But as for Brinson himself, he's already gone. "Oh, they're ticked at
me," he says. "But it's because they're scared. This has the potential
to break the Republican coalition."
Willing to play ball
Three years ago, Randy Brinson would have been the first to tell you
that he was an unlikely political player and an even less likely
Democratic collaborator. While his father had been a classic southern
Democrat who shifted with George Wallace and made the leap to the
Republican Party with Reagan, Brinson, who grew up in Jacksonville,
Fla., had come of age in the new Republican South. He had worked on the
campaign of the first Republican to be elected governor in South
Carolina when he was in boarding school there and was an early Reagan
supporter at college in Georgia in the mid-1970s. When Brinson moved his
family to Montgomery after medical school, he naturally got involved in
local politics, and in the late 1990s, he was a health-care advisor to
the Republican governor Fob James.
But he was essentially an unknown figure until, in 2003, he figured out
a way to combine his three passions-religion, politics, and music. He
had already been part of a group that started WAY-FM (as in, "I am the
way, the truth, and the life"), a Christian radio station based in
Montgomery and carried in 44 markets. With an upcoming presidential
election, Brinson realized that a religious version of MTV's Rock the
Vote would have the best chance of reaching young evangelicals and
getting them involved in politics. Using his own money at first, he
created a non-profit called Redeem the Vote and hired the media firm
that marketed Mel Gibson's The Passion of the Christ, giving him instant
access to their contacts throughout the evangelical world.

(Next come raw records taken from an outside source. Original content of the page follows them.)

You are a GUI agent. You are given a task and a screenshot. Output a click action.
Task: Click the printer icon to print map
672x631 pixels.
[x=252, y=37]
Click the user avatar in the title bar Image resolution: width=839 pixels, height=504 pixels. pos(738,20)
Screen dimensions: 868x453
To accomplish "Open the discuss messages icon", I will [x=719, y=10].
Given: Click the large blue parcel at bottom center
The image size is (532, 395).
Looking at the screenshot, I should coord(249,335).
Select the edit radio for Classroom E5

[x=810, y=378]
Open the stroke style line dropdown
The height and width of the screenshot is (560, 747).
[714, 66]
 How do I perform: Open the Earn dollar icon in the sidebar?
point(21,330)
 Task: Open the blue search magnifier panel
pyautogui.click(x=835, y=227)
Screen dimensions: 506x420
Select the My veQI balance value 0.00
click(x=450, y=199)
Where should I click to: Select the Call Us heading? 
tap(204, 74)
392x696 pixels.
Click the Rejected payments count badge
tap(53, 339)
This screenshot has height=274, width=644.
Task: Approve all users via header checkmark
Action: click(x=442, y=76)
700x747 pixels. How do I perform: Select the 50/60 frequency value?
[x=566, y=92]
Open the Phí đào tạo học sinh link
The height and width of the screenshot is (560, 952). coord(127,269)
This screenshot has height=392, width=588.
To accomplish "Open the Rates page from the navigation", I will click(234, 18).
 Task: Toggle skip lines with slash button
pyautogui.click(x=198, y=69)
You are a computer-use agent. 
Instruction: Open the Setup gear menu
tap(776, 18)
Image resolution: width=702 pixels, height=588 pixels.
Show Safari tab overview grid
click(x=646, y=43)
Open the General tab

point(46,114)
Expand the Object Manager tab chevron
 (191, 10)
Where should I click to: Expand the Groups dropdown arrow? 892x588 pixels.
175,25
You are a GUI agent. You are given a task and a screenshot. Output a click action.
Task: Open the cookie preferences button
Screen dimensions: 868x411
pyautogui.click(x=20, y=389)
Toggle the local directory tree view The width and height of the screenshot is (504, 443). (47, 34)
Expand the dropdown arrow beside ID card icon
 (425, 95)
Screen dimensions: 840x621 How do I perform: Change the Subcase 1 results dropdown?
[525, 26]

Through
partnerships with more than 30 Christian music acts and summer concerts
like Creation East and Spirit Coast West (the Christian equivalents of
Lilith Fair or Lollapalooza), Redeem the Vote registered more voters
than all of the efforts of the Christian Right heavyweights-Focus on the
Family, the Southern Baptist Convention, American Family Association,
and the Family Research Council-combined.
Suddenly, Brinson was on the radar of national media like The Washington
Post and "Nightline," and catching the eye of fellow conservatives. With
such an impressive showing his first time out and direct access to young
evangelicals, the most coveted of resources, Brinson could have been on
track to become a major player in the Christian Right. The old
guard-figures like James Dobson, Chuck Colson, Don Wildmon, James
Kennedy, Phyllis Schlafly-are all in their 70s; the future of the
movement lies with people like Brinson, who are 20 or 30 years younger
and have credibility with the grassroots.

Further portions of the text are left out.